J’ai clai­re­ment vou­lu atti­rer l’attention par rap­port à ces risques-là, par rap­port à la mise à mal de notre modèle. Notre modèle, c’est un modèle éco­no­mique, social, cultu­rel, socié­tal avec des règles qui ne sont pas les mêmes chez nous qu’aux États-Unis. On est dans deux socié­tés dif­fé­rentes. Elles sont peut-être moins éloi­gnées que ne le sont l’Europe et la Chine mais il y a mal­gré tout des différences.

Il faut certes se mettre autour de la table, il y a un poten­tiel d’affaires et de rela­tions éco­no­miques dans un inté­rêt réci­proque. Mais il faut mettre des bar­rières, des balises, des garde-fous : affir­mons que nous avons un modèle à défendre !

Je suis heu­reux qu’on ait pu obte­nir l’exception cultu­relle. Il faut gar­der cette excep­tion cultu­relle, notre diver­si­té cultu­relle et notre sec­teur audio­vi­suel par rap­port aux géants qui existent aux États-Unis. C’est fon­da­men­tal mais cela ne suf­fit pas ! On a vu la dif­fi­cul­té d’obtenir cer­taines garan­ties vis-à-vis de la culture et je regrette qu’on ne l’ait pas mis dans d’autres domaines. Et c’est pour cela que j’ai voté contre la réso­lu­tion du Par­le­ment qui fixait sa posi­tion à l’é­gard de la Com­mis­sion, car elle ne four­nis­sait pas assez de garan­ties pour bali­ser les négo­cia­tions. Main­te­nant, il n’y a encore rien de mal fait mais je crois que le com­bat sera impor­tant pour sen­si­bi­li­ser comme on l’a fait sur la culture et il fau­dra sur les autres thèmes de réelles réponses. Le Par­le­ment va suivre de près les négo­cia­tions, sans avoir de par­ti­ci­pa­tion, puis il approu­ve­ra — ou non – ce traité.

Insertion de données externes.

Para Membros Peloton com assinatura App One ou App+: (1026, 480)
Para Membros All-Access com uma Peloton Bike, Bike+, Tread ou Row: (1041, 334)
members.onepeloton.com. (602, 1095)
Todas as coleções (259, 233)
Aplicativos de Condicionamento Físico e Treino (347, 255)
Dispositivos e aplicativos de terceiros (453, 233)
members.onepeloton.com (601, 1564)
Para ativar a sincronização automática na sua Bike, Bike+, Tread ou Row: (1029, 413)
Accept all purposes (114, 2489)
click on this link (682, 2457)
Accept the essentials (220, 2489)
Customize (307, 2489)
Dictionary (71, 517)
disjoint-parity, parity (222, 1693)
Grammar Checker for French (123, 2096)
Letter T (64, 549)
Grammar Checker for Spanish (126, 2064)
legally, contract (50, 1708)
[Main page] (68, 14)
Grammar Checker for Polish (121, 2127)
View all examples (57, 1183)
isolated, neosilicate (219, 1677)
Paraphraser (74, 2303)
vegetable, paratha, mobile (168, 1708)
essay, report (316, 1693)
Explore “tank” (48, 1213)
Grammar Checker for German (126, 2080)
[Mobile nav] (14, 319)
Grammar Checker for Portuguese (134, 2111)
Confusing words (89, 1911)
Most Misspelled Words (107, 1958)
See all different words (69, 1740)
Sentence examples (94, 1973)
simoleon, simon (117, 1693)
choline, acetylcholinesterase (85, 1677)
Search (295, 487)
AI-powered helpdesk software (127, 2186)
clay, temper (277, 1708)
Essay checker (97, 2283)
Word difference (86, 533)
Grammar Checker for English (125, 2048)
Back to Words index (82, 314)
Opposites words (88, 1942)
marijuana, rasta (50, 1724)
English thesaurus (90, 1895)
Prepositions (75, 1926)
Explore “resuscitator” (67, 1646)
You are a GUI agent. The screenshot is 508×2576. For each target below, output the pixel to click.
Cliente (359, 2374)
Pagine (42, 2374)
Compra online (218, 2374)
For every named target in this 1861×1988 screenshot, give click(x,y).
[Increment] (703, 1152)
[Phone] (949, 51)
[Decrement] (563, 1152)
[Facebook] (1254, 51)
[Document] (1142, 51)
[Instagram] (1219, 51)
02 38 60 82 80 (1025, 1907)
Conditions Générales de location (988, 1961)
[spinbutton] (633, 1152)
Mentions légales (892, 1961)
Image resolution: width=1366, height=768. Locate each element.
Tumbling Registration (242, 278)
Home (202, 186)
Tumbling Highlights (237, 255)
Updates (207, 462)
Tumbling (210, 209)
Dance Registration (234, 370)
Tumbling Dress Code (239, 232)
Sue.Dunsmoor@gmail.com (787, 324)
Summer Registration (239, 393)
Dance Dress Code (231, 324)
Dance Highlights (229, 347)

Donc si des clauses étaient intolérables, il pourrait encore être refusé par le Parlement, à la manière de l’ACTA ?

Oui, on pour­rait le refu­ser. C’est un bel exemple.

Est-ce que c’est aussi la position du PS ?

Le PS belge en tout cas observe une grande pru­dence face à cet accord. Par contre, au sein du groupe « Socia­listes & Démo­crates » au sein du Par­le­ment euro­péen, les posi­tions sont plus nuan­cées. Il y en a peu qui sont oppo­sés comme nous. Il y a au contraire un sou­tien majo­ri­taire au texte même s’il y a une atten­tion por­tée vis-à-vis des thèmes abordés.